- Occupation: Musician
- Website: dannrogers.com

= Dann Rogers =

American singer and songwriter

Dann Rogers is an American musician.

== Early life ==
Dann Rogers grew up in the music industry. His father Lelan was a legend as a music promoter, producer, and record company owner. At 11 years old Rogers knew he wanted to be a songwriter when he watched the legendary ‘Mickey Newberry’ write “I Just Dropped In (To See What Condition My Condition Is In).” At 15 Dann wrote his first pop hit for Johnny Nash called “My Merry Go Round’. He spent two years along with Johnny Nash and reggae king Bob Marley as a staff writer for Caymen Music in the early 70’s.

== Recording career ==
Rogers had two big pop hits as an artist in the late 70’s and early 80’s. In 1985, Dann was signed to MCA Records Nashville division.

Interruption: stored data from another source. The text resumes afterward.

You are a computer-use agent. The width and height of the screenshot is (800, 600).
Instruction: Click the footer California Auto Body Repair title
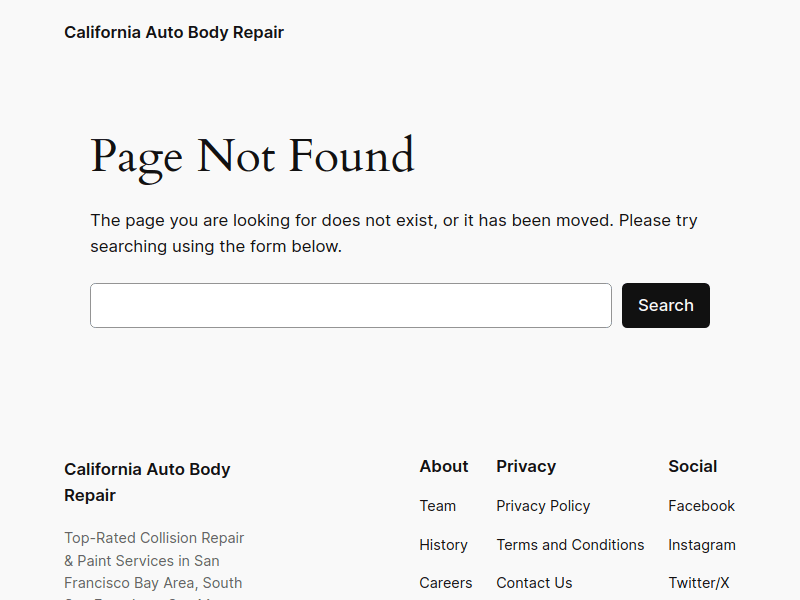(147, 482)
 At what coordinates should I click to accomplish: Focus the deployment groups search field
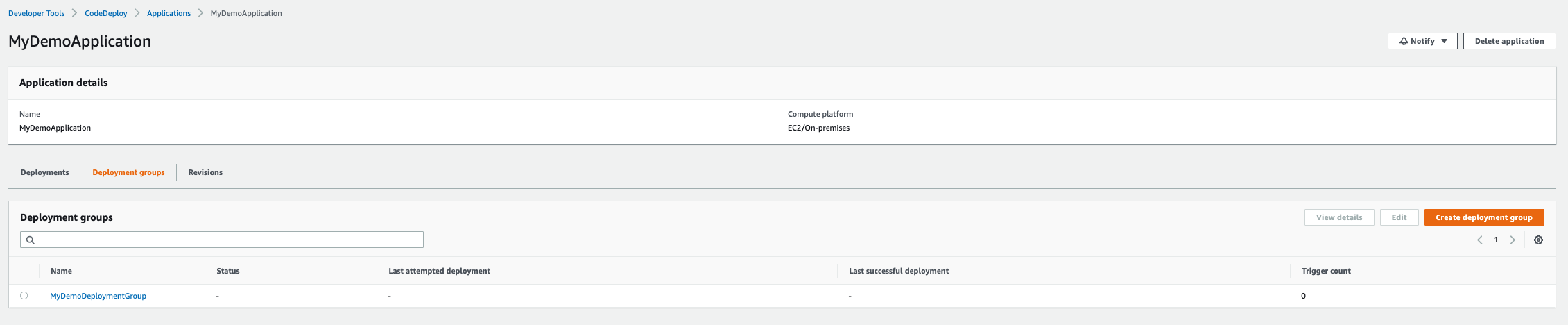[x=229, y=240]
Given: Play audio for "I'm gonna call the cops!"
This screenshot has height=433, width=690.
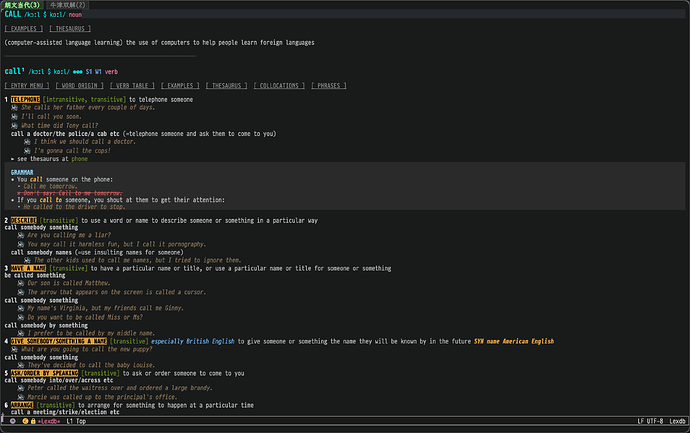Looking at the screenshot, I should tap(29, 150).
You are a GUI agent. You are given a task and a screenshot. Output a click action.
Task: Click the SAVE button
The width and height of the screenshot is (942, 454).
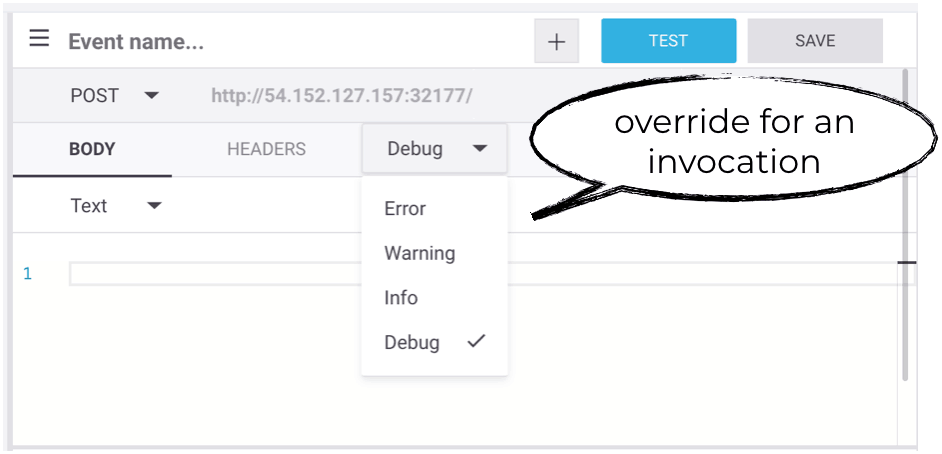814,41
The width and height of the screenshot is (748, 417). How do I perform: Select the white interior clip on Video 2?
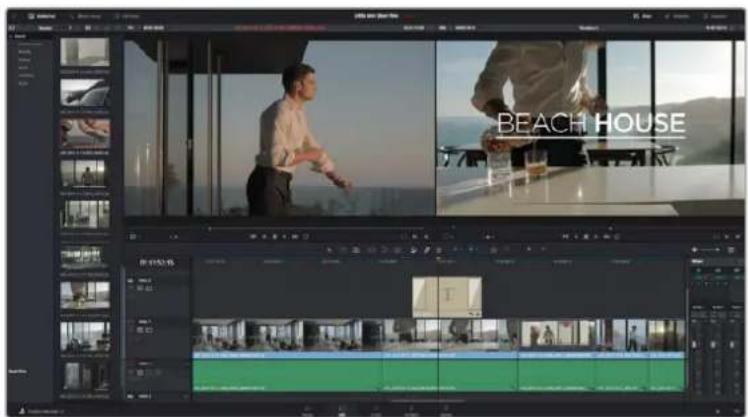[447, 298]
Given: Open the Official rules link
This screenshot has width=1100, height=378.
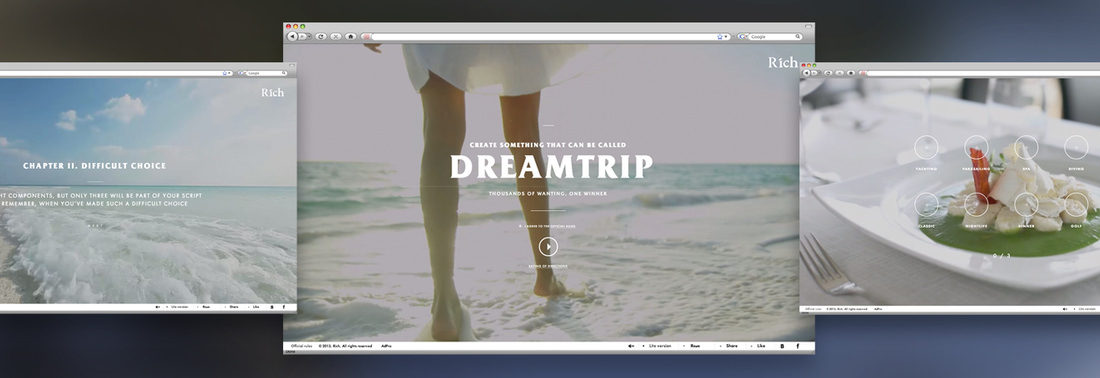Looking at the screenshot, I should coord(301,346).
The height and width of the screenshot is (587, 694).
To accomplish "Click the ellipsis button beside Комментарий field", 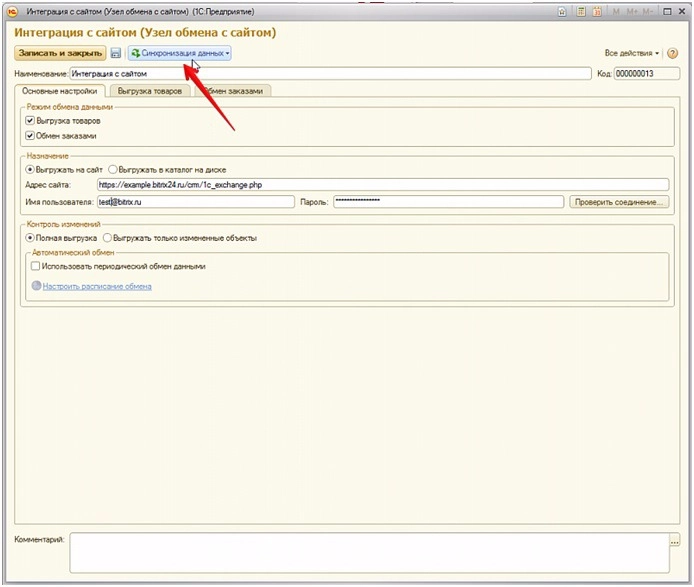I will [674, 541].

His first album for MCA “Still Runnin” was critically acclaimed and voted one of the Top 50 albums to come out of Nashville in 1987.

Dann and his uncle, Kenny Rogers, are the first two relatives to hit the Top 10 on Billboard’s Adult Contemporary singles chart at the same time – Kenny with “Coward of the County” (#5) and Dann, from his album Hearts Under Fire, with “Looks like Love Again” (#6).